SALT LAKE CITY — Adobe is revolutionizing how the world engages with ideas and information, its leader says. Omniture is tracking who's being reached and how it helps them. And the marriage last year of the two — Adobe bought Utah-based Omniture — puts together the art and science of pairing the right product to the correct customer.
Now they're teaming with Facebook and Research in Motion's BlackBerry product line to further blur lines between content and application and where marketing will rule in real time.
That vision by Adobe chief Shantanu Narayen and Omniture co-founder Josh James was center stage Wednesday during the three-day Omniture Summit. The conference attracts a couple thousand attendees, including analysts and marketing technology providers, for breakout sessions, brainstorming and entertainment that this year means The Killers in concert.
Adobe is "revolutionizing how the world engages with ideas and information," Narayen said. And Facebook, with its 40 million registered and frequent users, and the popularity of BlackBerry's smart phone technology make great opportunities for the creative and lucrative flow of ideas and information.
The incentives for strong partnerships and product integration are powerful. Allen Brenner, an RIM senior vice president, noted that one-sixth of all cell phones shipped last quarter were smart phones — some 50 million, expected to grow to 400 million by 2014. "That's a "massive opportunity," he said. Plus, BlackBerry has 36 million subscribers, of whom 61 percent are individual consumers, rather than businesses.
He noted Morgan Stanley's prediction that within three years, mobile Web users will be four times the size of the desktop Web's.
James called Facebook "one of the most transformational tech companies," astounding in part because its users are so willing to share personal information with Facebook. And half visit the site daily. And it's not just kids.

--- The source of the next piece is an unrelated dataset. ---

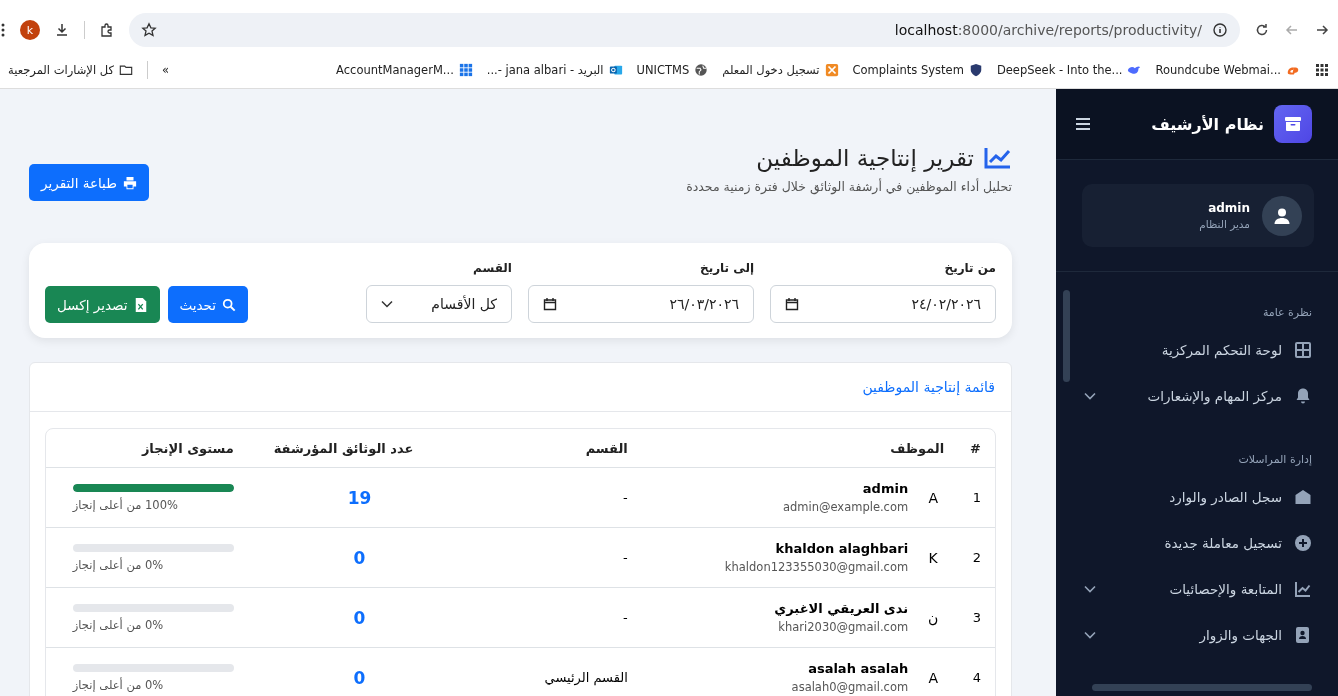 The image size is (1338, 696). Describe the element at coordinates (586, 678) in the screenshot. I see `department-text: القسم الرئيسي` at that location.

Working together, the companies can "optimize the social media for marketers," James said. Picture a wedding photographer going after business and using Facebook to find women in his community who are engaged. That is one example they used. Then Omniture's technology can measure the results.
Dan Rose, Facebook vice president, said teenagers point to the future. Most don't use e-mail, but text all day.
"We're moving toward more real-time communication," he said, nothing with a laugh that two teens caught in a manhole updated their Facebook status and were rescued. A diamond thief who updated his status from the scene experienced the opposite result.
James said part of the fees collected for the summit will be used to honor a friend and colleague, W. Brent Pribil, who died of cancer two weeks ago. Pribil usually planned the summit.